- Source material
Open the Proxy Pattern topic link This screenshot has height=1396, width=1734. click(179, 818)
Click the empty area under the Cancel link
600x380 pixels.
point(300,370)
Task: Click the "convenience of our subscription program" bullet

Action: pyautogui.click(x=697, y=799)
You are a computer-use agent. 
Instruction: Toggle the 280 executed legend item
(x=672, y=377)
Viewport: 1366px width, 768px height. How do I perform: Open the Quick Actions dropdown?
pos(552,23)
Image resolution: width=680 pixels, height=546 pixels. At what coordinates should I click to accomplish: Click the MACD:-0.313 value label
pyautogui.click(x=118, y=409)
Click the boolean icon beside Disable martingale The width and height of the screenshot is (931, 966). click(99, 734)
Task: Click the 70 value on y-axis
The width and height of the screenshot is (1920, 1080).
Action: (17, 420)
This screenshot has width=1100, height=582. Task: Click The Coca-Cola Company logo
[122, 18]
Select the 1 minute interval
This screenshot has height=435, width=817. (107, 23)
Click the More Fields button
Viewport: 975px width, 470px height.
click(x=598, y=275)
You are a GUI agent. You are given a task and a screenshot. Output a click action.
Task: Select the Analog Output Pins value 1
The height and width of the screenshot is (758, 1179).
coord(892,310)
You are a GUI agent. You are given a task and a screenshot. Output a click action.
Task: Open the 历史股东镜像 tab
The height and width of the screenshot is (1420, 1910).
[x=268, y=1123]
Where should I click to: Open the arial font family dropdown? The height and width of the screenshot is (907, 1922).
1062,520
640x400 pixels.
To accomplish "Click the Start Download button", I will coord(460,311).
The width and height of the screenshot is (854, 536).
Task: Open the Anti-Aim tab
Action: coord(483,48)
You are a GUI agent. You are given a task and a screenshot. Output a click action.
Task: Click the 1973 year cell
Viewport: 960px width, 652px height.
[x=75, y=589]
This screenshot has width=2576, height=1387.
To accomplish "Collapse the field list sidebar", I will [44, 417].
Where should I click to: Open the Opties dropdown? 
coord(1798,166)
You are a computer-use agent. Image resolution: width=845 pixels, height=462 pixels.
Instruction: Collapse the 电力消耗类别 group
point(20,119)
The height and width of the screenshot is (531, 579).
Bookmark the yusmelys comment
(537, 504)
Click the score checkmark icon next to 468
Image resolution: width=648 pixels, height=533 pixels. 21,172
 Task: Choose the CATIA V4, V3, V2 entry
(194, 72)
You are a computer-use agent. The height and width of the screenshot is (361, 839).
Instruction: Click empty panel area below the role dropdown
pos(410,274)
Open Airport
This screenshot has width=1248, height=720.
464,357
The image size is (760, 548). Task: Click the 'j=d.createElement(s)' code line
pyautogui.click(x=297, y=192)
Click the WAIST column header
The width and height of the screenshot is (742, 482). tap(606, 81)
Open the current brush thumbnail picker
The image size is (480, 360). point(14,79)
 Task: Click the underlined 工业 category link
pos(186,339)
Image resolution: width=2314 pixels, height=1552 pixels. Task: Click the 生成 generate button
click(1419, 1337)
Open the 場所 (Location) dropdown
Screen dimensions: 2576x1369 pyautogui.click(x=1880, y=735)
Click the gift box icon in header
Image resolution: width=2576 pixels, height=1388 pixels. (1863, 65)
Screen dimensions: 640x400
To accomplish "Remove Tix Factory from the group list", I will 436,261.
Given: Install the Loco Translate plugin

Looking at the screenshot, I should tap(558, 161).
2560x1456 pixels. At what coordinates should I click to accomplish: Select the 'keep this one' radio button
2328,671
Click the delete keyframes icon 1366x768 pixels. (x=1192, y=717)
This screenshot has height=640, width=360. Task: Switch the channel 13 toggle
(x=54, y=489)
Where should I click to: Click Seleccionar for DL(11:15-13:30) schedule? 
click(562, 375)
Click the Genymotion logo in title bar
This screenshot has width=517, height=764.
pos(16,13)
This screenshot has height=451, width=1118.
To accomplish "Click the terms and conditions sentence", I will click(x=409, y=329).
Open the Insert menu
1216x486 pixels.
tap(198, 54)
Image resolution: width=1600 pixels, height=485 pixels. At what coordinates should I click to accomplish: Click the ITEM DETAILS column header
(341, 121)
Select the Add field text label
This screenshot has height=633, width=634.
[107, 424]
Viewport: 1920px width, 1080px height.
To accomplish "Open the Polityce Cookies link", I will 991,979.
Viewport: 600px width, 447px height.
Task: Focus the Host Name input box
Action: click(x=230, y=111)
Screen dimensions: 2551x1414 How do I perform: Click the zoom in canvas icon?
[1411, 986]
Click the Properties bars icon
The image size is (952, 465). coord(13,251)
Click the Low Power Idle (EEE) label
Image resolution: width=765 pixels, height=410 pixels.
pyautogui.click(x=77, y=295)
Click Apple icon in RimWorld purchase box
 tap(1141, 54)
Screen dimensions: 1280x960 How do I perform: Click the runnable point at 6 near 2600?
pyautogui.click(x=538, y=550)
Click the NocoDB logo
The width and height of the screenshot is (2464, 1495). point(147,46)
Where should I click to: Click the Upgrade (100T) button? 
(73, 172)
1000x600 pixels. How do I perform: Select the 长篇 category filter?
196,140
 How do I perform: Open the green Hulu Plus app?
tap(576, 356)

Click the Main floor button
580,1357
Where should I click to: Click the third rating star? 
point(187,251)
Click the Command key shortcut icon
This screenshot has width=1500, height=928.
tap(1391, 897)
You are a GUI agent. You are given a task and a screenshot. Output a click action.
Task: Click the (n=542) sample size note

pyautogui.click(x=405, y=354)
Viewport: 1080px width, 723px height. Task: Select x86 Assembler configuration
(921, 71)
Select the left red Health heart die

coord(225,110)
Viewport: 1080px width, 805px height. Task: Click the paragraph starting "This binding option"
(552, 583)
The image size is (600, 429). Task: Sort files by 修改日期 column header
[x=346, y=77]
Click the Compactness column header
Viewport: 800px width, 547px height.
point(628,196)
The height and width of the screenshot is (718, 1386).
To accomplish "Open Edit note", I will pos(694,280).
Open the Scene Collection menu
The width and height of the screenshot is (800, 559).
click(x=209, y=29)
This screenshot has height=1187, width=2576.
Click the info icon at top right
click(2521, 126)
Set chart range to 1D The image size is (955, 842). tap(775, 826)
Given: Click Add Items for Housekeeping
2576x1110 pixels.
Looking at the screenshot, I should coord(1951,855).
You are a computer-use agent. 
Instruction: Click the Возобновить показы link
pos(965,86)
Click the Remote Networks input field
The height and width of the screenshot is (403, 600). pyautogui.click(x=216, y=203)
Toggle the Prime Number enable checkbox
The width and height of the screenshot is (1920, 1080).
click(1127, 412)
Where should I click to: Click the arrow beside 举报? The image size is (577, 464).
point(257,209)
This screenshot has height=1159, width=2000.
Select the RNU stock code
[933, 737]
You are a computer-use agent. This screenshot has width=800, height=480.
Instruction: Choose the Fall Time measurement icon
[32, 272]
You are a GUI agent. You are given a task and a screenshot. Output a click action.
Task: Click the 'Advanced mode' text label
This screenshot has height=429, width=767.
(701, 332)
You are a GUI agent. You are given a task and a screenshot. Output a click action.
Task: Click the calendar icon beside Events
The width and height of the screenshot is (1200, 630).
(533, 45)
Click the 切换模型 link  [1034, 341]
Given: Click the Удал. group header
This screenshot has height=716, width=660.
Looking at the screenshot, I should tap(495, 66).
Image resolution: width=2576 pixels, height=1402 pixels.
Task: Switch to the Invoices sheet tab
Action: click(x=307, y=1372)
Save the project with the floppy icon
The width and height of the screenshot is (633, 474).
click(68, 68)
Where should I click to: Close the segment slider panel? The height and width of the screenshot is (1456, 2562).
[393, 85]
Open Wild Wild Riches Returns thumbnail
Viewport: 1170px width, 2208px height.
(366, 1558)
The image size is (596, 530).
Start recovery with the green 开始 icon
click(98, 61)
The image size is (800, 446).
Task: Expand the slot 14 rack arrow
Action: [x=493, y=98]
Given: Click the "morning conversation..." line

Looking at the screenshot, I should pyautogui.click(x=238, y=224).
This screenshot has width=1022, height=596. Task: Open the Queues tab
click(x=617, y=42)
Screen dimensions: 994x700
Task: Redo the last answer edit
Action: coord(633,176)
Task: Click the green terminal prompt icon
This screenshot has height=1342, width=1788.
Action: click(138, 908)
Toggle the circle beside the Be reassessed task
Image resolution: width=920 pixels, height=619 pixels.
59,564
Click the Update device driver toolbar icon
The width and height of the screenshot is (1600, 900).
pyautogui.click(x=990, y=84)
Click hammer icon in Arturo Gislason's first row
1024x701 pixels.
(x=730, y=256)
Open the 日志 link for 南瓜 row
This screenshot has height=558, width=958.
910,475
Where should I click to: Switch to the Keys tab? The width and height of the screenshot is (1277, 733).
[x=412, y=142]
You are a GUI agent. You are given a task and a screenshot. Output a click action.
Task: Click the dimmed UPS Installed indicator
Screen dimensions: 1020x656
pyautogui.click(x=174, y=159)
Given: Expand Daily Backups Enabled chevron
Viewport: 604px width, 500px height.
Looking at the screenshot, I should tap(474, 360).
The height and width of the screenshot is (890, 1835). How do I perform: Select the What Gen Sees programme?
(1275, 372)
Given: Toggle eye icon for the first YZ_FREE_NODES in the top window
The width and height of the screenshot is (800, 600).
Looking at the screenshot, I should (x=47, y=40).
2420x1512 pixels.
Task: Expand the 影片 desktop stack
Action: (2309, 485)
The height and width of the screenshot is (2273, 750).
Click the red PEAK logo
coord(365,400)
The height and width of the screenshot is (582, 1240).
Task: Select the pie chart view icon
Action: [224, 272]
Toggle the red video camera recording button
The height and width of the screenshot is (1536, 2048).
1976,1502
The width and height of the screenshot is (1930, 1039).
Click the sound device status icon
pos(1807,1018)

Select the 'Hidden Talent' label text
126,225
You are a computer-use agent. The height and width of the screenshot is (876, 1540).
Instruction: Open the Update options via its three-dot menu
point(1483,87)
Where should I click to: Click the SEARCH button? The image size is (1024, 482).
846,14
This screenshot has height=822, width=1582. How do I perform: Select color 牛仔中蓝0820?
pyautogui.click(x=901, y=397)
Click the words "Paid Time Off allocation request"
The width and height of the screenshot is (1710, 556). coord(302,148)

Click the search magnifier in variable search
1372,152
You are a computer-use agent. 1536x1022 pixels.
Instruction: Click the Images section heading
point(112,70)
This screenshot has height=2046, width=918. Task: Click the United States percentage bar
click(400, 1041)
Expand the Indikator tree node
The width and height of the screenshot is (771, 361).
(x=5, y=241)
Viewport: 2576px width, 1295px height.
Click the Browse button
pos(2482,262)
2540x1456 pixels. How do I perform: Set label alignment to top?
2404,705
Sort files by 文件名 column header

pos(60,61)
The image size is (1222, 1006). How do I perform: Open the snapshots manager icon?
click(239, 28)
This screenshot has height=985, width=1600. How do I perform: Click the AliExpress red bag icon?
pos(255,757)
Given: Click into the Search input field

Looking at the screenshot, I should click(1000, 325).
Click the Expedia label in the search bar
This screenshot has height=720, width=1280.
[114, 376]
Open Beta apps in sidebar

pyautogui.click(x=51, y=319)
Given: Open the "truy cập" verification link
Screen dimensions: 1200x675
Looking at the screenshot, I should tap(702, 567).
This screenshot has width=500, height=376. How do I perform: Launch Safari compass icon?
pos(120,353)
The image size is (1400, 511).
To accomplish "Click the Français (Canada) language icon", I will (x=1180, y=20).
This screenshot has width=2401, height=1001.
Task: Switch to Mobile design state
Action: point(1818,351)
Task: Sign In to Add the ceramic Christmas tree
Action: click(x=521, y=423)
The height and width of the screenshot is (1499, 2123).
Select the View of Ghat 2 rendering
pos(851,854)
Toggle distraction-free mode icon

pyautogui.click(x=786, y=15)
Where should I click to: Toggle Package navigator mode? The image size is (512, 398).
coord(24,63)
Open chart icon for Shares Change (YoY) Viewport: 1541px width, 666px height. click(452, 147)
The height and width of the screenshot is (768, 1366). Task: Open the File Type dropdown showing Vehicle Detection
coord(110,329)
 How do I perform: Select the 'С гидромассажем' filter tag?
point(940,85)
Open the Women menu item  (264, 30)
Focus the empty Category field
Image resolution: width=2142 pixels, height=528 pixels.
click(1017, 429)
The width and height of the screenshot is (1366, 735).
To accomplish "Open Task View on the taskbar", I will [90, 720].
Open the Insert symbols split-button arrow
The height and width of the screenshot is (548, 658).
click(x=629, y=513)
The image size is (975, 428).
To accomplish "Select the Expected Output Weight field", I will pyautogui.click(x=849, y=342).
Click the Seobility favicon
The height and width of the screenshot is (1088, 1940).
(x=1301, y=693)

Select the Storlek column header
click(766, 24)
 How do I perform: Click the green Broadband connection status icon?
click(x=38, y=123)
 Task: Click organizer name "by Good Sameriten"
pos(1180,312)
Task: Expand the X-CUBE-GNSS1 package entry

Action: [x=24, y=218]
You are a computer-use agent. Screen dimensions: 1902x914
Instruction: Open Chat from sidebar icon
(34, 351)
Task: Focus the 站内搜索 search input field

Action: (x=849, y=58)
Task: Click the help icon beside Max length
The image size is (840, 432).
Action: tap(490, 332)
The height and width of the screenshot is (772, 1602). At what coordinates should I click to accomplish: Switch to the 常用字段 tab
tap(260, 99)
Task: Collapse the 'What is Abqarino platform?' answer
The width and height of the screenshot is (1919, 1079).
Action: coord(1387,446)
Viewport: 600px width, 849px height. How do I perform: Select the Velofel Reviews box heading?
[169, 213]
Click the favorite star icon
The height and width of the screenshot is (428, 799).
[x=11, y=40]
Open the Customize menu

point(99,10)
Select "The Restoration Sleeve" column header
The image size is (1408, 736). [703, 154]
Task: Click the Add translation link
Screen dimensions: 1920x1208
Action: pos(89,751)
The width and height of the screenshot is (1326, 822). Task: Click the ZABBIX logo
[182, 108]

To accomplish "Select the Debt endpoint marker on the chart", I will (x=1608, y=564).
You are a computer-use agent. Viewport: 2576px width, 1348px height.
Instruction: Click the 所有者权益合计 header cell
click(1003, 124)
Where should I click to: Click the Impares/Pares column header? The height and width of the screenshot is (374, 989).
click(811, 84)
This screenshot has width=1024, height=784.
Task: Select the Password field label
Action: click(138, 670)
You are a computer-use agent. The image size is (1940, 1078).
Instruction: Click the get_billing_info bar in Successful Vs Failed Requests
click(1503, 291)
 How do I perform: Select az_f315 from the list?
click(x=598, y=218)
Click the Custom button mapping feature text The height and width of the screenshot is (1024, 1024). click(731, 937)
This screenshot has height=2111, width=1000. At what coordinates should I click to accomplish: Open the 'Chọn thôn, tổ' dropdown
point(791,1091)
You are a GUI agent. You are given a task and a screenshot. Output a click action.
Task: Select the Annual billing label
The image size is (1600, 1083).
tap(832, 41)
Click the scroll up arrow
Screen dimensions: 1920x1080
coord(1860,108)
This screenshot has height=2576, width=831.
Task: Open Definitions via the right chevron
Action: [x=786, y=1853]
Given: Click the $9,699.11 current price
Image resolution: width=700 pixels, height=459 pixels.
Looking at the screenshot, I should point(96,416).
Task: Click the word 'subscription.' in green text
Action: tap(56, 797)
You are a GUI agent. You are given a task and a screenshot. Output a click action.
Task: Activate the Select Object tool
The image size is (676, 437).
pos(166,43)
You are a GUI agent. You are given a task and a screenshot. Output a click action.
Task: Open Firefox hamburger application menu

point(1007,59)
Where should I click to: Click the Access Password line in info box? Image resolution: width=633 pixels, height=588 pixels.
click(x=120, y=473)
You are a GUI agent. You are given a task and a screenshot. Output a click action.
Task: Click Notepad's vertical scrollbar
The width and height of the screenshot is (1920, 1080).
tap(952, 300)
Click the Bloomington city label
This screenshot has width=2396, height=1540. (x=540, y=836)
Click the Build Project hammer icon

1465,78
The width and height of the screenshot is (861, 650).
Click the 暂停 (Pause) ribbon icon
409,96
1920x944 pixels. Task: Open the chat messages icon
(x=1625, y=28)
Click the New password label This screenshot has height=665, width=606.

- Stated problem
Render the listing as a numbered list, leaving out blank lines, starting at the line that contains "The height and width of the screenshot is (890, 1835)." and stopping after the line that contains "(1275, 372)".

- Reply
1. The height and width of the screenshot is (890, 1835). How do I perform: Select the What Gen Sees programme?
2. (1275, 372)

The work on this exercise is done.